Supplied text >>
Question

The equation of an altitude of an equilateral triangle is $\sqrt{3}x+y=2\sqrt{3}$, and one of the vertices is $(3,\sqrt{3})$.
The possible number of triangles is

• A. 1
• B. 2
• C. 3
• D. 4

Answer 1

Answer: (B)

Let the triangle be $ABC$ with $C\equiv (3,\sqrt{3})$ and the altitude drawn through the vertex (meeting $BC$ at $D$ ) be $\sqrt{3}x+y-2\sqrt{3}=0$.
If $B$ is $\left(x_b,y_b\right)$, then we have
$\frac{x_b-3}{\sqrt{3}}=\frac{y_b-\sqrt{3}}{1}=\frac{2(3\sqrt{3}+\sqrt{3}-2\sqrt{3})}{4}=-\sqrt{3}$
or $x_b=0,y_b=0$
and the coordinates of $D$ are $(3/2,\sqrt{3}/2)$.

Data entries >>
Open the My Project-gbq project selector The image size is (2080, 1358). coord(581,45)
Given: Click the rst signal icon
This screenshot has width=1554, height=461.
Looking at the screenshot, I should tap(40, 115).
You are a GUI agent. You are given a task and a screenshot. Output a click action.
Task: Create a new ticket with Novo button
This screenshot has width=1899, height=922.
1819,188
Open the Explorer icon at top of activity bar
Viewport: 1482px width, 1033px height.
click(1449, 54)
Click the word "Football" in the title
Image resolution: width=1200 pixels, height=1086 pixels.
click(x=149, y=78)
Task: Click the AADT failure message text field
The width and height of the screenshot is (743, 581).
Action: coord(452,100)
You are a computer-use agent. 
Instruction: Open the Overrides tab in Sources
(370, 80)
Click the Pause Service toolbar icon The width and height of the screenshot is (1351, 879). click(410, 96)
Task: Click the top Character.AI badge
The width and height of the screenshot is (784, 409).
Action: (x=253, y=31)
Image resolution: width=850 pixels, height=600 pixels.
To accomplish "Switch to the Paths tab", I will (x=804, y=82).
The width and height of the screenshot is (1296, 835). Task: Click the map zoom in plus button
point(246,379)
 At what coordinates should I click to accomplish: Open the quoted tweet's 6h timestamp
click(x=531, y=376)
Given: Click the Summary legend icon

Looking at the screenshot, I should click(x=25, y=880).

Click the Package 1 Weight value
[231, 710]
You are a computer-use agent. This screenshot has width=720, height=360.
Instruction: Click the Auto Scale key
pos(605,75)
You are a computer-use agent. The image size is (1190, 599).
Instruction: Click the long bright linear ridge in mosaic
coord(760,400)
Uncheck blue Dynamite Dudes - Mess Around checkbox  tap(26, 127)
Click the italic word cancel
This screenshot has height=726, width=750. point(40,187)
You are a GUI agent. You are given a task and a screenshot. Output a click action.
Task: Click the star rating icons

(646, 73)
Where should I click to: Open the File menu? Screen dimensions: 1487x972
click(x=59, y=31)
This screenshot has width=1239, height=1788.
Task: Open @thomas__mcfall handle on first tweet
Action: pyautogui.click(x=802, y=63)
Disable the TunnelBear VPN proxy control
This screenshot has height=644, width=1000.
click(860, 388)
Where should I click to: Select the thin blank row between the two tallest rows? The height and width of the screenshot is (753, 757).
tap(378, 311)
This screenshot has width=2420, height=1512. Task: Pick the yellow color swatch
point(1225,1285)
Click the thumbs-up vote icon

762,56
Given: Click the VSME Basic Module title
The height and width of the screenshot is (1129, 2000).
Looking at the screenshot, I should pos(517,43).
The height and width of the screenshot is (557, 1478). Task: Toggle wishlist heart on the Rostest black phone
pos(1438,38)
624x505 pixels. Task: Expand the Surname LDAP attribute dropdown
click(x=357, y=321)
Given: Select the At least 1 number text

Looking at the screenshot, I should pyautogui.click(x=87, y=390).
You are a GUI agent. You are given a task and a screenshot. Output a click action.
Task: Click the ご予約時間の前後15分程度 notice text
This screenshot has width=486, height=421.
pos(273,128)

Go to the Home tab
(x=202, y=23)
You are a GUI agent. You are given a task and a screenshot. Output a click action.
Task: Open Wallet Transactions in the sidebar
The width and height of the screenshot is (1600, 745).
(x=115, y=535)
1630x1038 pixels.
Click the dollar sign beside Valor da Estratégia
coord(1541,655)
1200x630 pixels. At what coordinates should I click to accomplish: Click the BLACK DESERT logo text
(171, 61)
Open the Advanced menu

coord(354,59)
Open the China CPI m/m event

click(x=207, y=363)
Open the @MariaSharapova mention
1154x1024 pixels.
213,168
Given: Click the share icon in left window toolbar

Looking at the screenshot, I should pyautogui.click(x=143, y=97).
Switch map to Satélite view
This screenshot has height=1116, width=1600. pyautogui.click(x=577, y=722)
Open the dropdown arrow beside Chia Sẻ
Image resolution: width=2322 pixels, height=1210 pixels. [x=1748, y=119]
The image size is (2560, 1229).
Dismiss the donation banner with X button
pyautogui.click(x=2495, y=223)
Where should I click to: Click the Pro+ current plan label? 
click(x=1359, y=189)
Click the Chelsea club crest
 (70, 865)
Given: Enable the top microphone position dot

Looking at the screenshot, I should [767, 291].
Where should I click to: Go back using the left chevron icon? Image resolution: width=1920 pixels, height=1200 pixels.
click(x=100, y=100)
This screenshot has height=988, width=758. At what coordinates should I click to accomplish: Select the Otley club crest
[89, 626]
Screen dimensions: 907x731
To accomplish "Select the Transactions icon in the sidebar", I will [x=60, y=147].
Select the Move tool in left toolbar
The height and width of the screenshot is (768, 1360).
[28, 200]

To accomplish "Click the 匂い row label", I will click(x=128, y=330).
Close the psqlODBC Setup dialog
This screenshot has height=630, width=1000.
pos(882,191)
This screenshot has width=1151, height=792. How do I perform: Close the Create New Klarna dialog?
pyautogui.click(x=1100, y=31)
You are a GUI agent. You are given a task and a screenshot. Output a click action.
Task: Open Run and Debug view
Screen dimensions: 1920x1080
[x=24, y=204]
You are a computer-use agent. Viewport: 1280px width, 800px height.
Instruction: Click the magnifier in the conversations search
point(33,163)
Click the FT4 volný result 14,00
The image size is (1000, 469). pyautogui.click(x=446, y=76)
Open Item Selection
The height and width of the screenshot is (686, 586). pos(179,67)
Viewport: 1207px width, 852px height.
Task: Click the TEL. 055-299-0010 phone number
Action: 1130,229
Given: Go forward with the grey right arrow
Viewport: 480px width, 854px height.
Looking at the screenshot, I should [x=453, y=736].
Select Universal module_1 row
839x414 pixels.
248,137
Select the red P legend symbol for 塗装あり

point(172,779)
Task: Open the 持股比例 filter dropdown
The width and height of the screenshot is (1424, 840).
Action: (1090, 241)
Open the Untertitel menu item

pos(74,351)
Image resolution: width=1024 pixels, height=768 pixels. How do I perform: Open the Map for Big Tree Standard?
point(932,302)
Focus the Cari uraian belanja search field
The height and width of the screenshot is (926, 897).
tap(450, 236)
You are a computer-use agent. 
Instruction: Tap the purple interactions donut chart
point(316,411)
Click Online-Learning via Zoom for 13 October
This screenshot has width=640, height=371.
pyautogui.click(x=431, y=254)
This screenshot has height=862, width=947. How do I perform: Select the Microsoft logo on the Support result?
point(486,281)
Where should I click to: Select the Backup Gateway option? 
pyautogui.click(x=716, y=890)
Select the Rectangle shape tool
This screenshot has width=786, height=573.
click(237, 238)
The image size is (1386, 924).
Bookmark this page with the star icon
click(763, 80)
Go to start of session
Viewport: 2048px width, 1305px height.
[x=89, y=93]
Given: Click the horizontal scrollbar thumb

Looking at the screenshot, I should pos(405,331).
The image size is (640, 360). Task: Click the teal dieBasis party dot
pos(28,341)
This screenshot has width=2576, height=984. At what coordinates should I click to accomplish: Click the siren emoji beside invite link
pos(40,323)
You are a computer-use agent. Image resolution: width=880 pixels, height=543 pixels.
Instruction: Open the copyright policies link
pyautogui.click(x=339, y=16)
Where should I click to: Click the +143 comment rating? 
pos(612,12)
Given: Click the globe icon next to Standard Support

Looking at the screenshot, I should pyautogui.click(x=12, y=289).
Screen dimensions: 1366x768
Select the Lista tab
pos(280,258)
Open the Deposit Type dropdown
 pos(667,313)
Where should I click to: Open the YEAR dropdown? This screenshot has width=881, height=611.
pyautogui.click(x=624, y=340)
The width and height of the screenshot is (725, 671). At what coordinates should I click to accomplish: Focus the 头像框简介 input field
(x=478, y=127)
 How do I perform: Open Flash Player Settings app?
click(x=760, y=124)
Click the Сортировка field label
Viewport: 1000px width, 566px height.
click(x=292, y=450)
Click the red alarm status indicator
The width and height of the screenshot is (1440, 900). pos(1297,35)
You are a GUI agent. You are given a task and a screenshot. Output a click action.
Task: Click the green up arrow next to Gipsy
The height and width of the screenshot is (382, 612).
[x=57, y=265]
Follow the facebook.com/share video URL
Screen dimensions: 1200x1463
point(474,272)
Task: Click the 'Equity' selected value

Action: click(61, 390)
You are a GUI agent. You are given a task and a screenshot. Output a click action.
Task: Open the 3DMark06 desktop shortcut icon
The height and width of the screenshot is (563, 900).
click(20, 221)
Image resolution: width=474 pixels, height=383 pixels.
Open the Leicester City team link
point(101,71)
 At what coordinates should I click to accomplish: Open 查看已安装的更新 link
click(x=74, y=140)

Set of tasks >>
1/ List every answer choice offered in the equilateral triangle problem, with its letter.
2/ From the equilateral triangle problem, reproduce the part that opens with the words containing "The equation of" and closes with "Answer: (B)".

Worked solutions >>
1/
A. 1
B. 2
C. 3
D. 4

2/
The equation of an altitude of an equilateral triangle is $\sqrt{3}x+y=2\sqrt{3}$, and one of the vertices is $(3,\sqrt{3})$.
The possible number of triangles is

• A. 1
• B. 2
• C. 3
• D. 4

Answer 1

Answer: (B)